Published 2015 151 pages

Between the World and Me's basic premise is: America has made a tradition out of owning and destroying the bodies of black people, and it will not stop until the social structures that enable it collapse under their own weight. In the meantime, it's important for black people to struggle against these frameworks, even to futile ends.

Before I go any further, it's probably worth issuing the disclaimer that I'm not very well-versed in race theory to begin with—so don't take this as a commentary on anything more than Coates's book.

It's a bleak book: Coates doesn't have a particularly optimistic perspective of race in America. He urges black people to continue to struggle for self-determination but doesn't expect that it'll come to much. He predicts massive ongoing catastrophe for black people. In contrast to his explicit inspiration here—James Baldwin's The Fire Next Time—there are no exhortations to power, only reflections on futile struggle.

In a lot of ways, I think that Between the World and Me not only offers a perspective on what it's like growing up, and contending with, racialised America, but covers a lot of the same ground as the much-maligned critical race theory. I'm not going to try to define it here, but Coates's depiction of the Dream—the world as understood by white people—lines up really well with how CRT defines racism: not explicit or purposeful at the personal level, but structural and pervasive, something that the entire country subscribes to by default. Coates barely ever levels serious criticism at individual white people; while the perpetrators of racism throughout the ages are easily abstracted and subsumed by the Dream, the victims of racism are personal: not slaves but an individual slave, a fully realised person under the thumb of the Dream.

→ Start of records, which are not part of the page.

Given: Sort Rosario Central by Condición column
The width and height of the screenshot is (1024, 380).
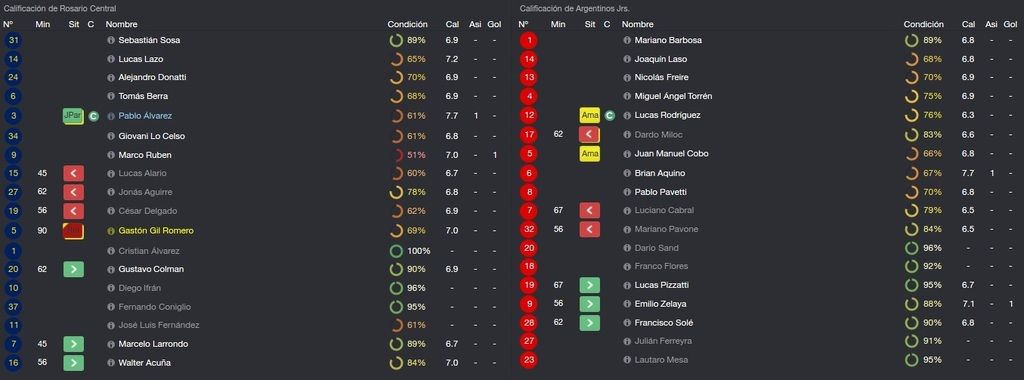Looking at the screenshot, I should click(408, 24).
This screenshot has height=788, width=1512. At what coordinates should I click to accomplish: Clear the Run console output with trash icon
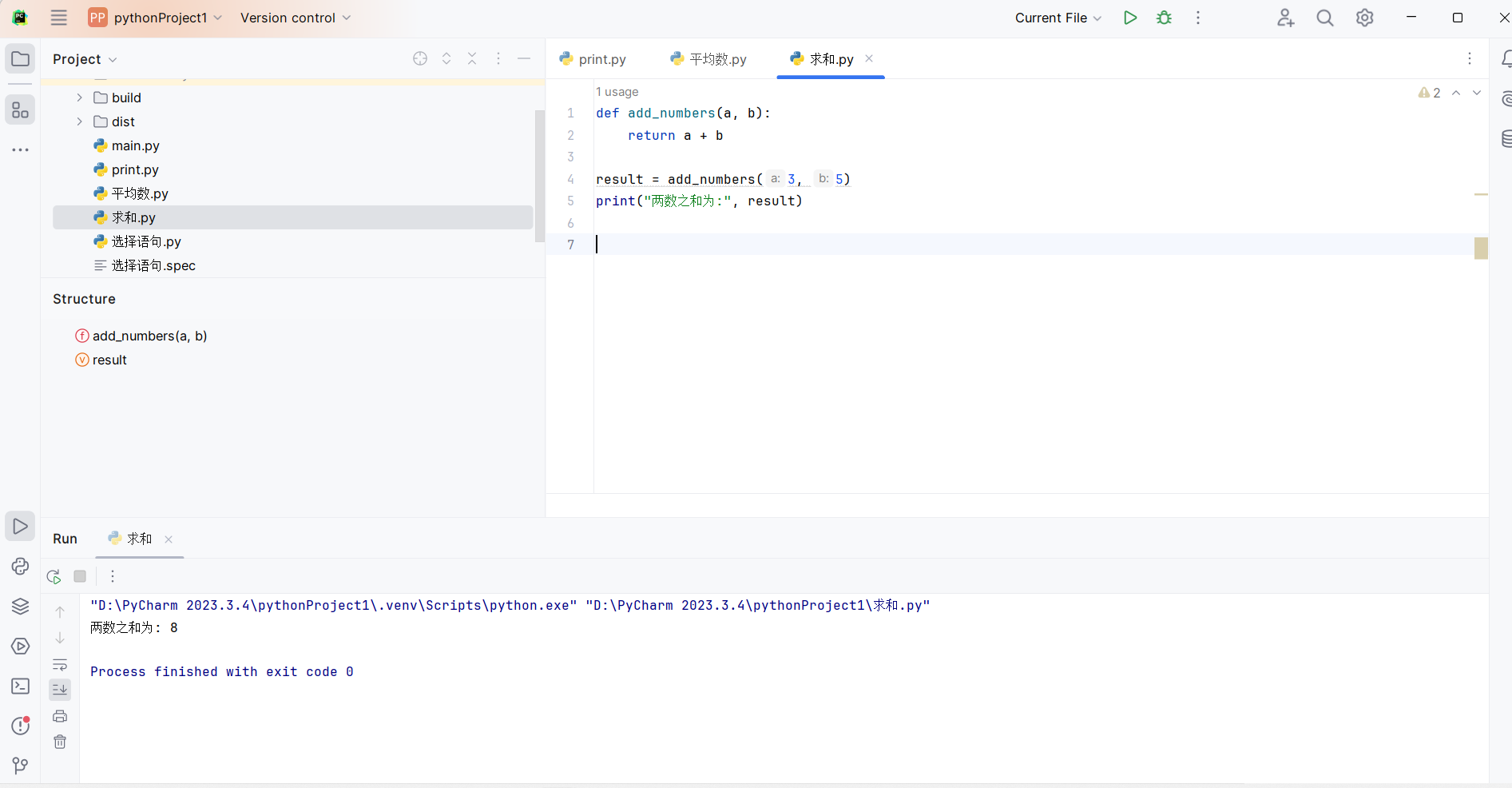click(60, 742)
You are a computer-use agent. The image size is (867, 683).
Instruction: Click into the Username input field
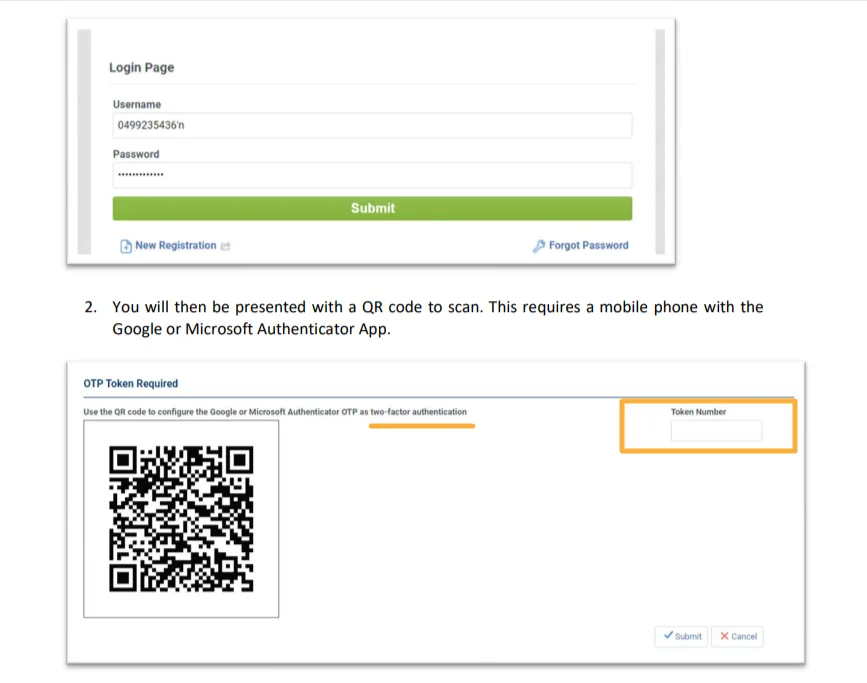click(372, 126)
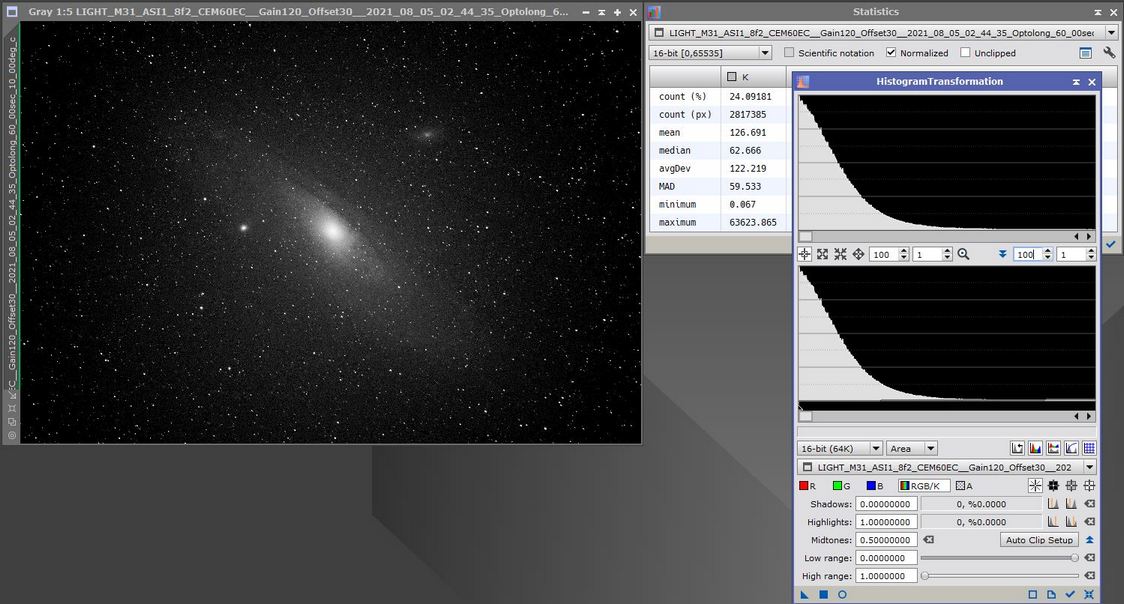This screenshot has height=604, width=1124.
Task: Select the RGB/K channel tab
Action: tap(924, 486)
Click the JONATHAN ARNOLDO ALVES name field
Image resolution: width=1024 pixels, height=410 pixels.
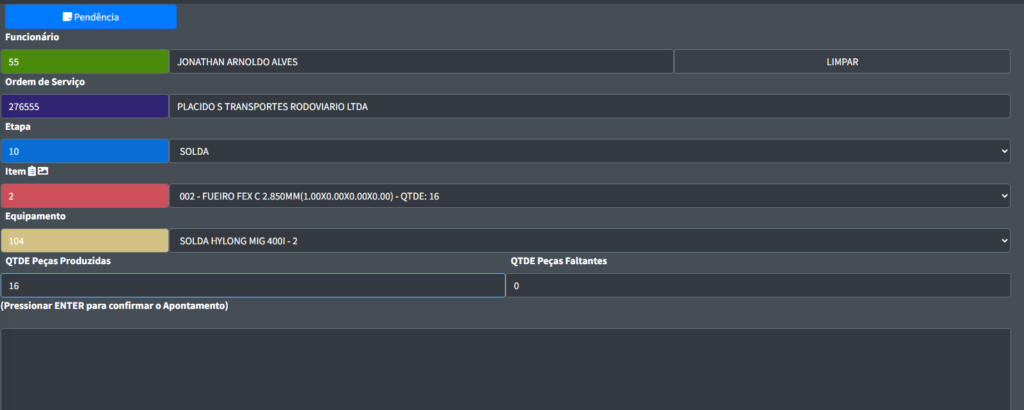pyautogui.click(x=420, y=62)
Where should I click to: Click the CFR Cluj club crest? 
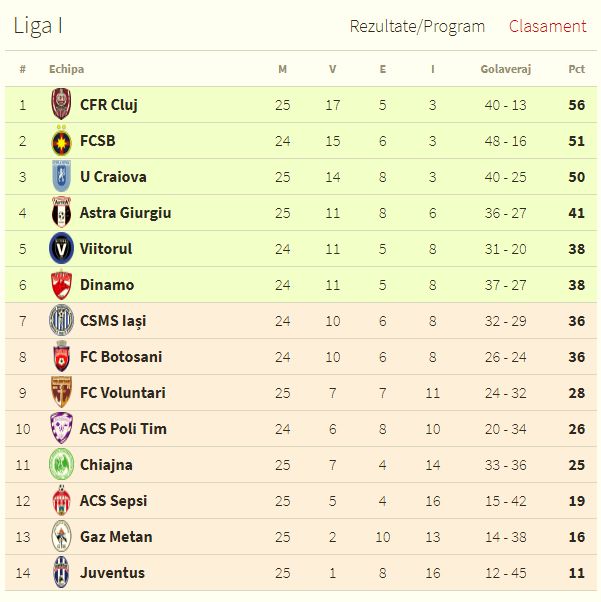61,105
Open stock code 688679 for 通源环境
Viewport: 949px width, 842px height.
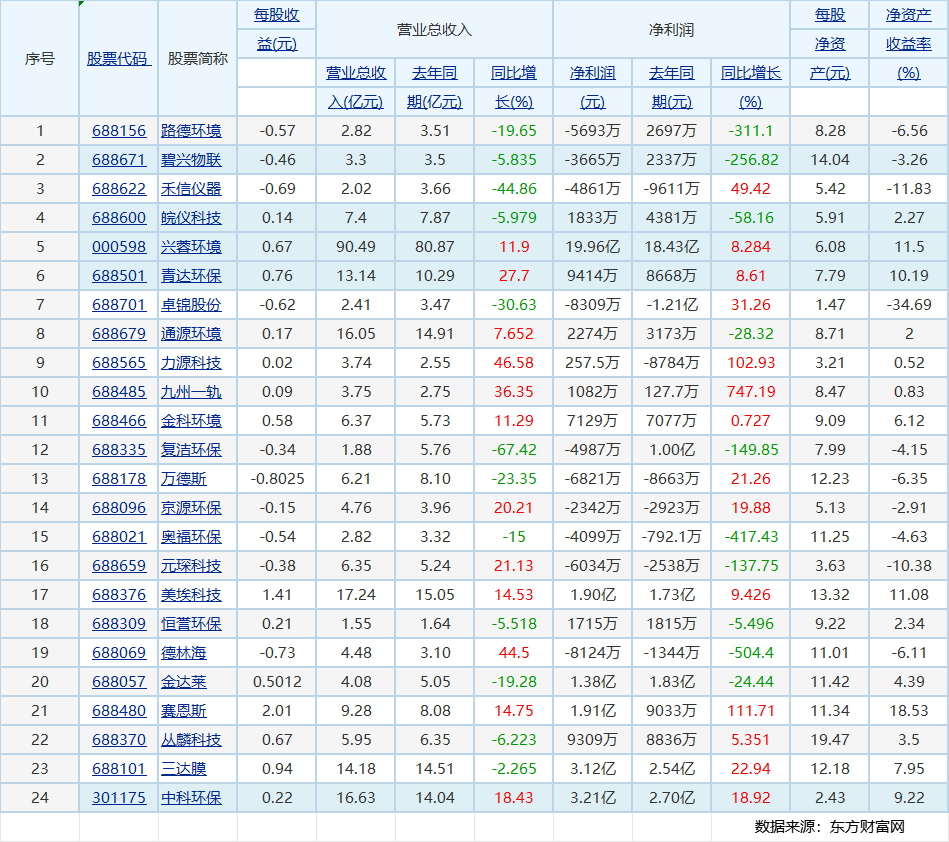tap(118, 333)
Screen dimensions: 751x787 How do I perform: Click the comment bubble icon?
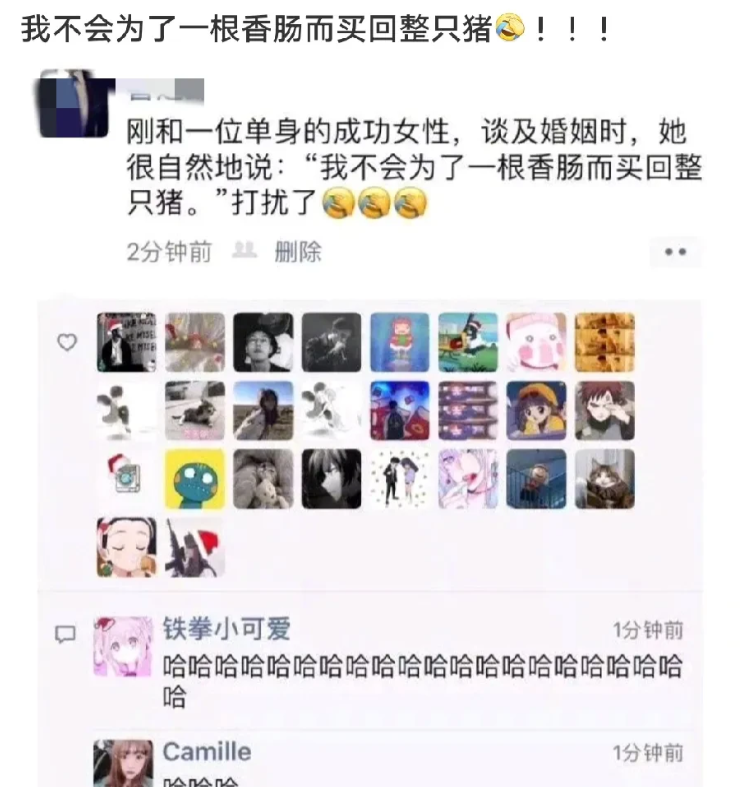coord(65,634)
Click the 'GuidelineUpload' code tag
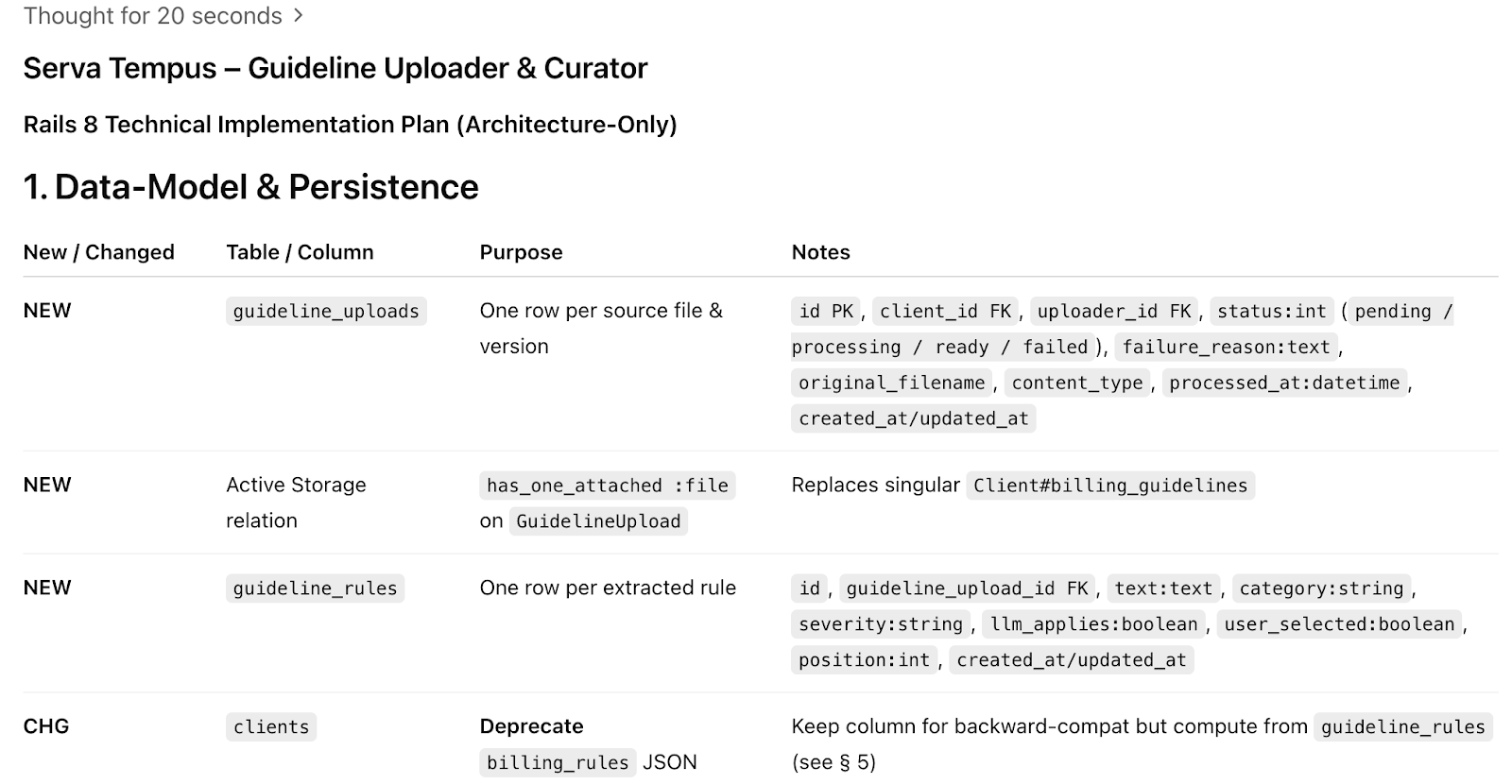Screen dimensions: 1512x784 [x=598, y=521]
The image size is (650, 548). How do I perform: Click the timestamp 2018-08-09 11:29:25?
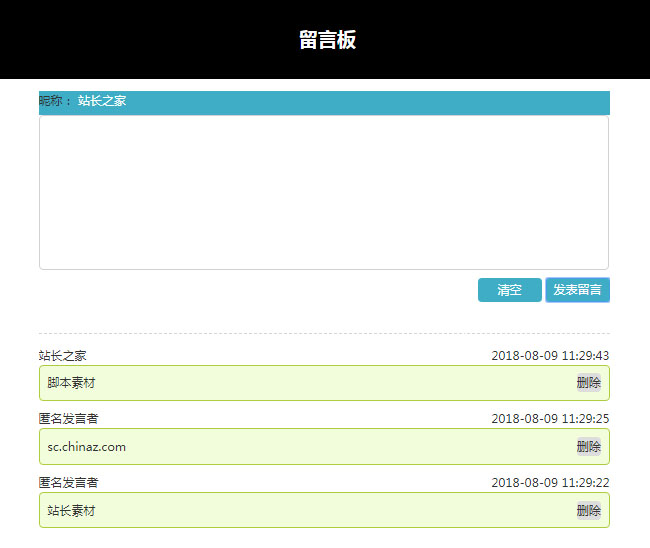tap(550, 418)

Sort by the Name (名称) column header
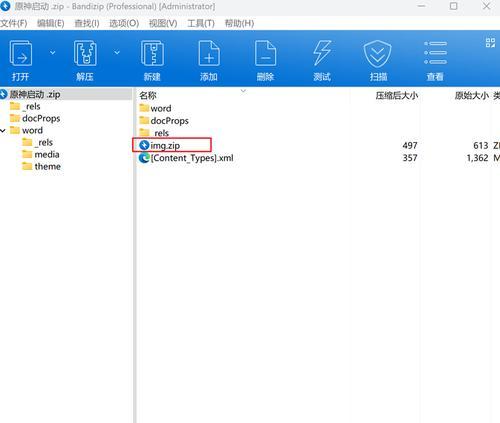coord(148,96)
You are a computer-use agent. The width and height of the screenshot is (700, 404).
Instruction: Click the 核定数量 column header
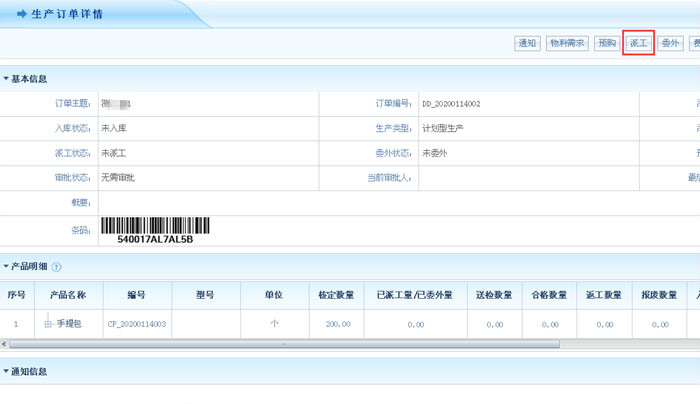336,295
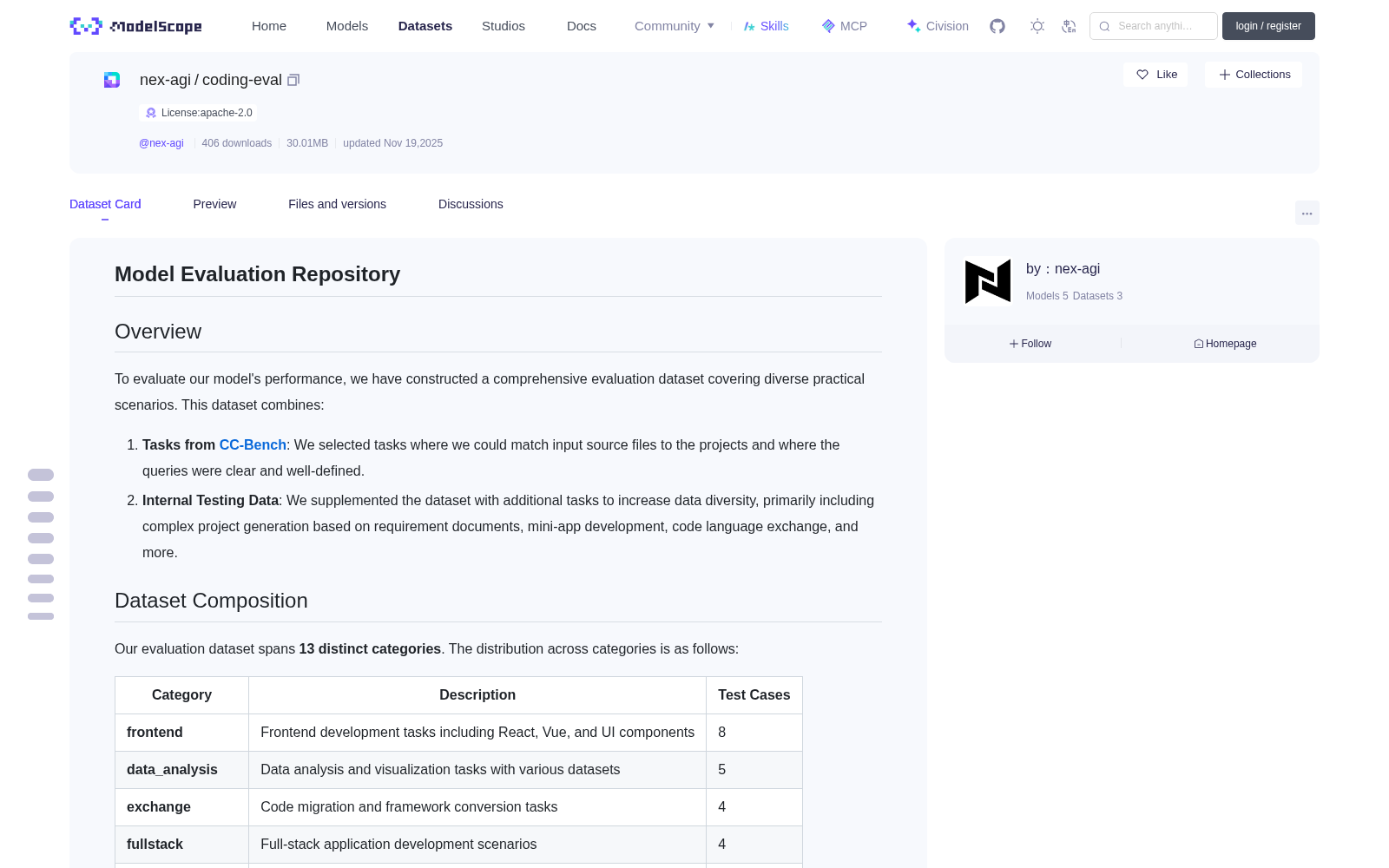Copy dataset name nex-agi/coding-eval icon

point(293,80)
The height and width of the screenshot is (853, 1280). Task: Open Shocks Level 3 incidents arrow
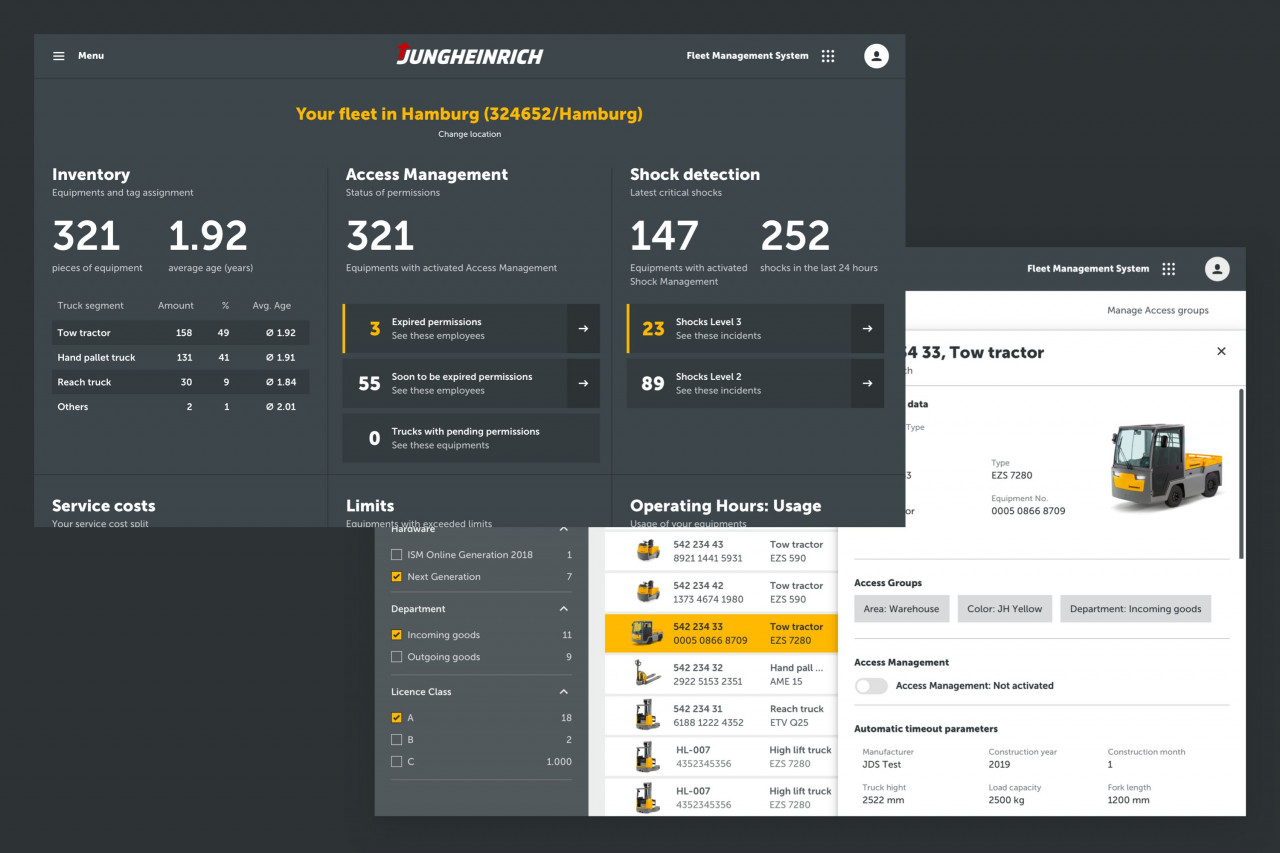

Maybe where it falls a little short on this front is that it doesn't really address any of the like intersectional experiences of oppression in America; but this isn't a book about CRT, and it's not a book about being oppressed: it's about being Ta-Nehisi Coates.

It's also difficult for me to put Coates's experience of America into context in other countries—the United Kingdom has its share of racist policies but it feels like the primary structural inequality in this country is classist, rather than racist. Maybe that's just my experience of living in the dominantly white North East of England; maybe those with a bit more power always need to draw lines to keep the Dream alive.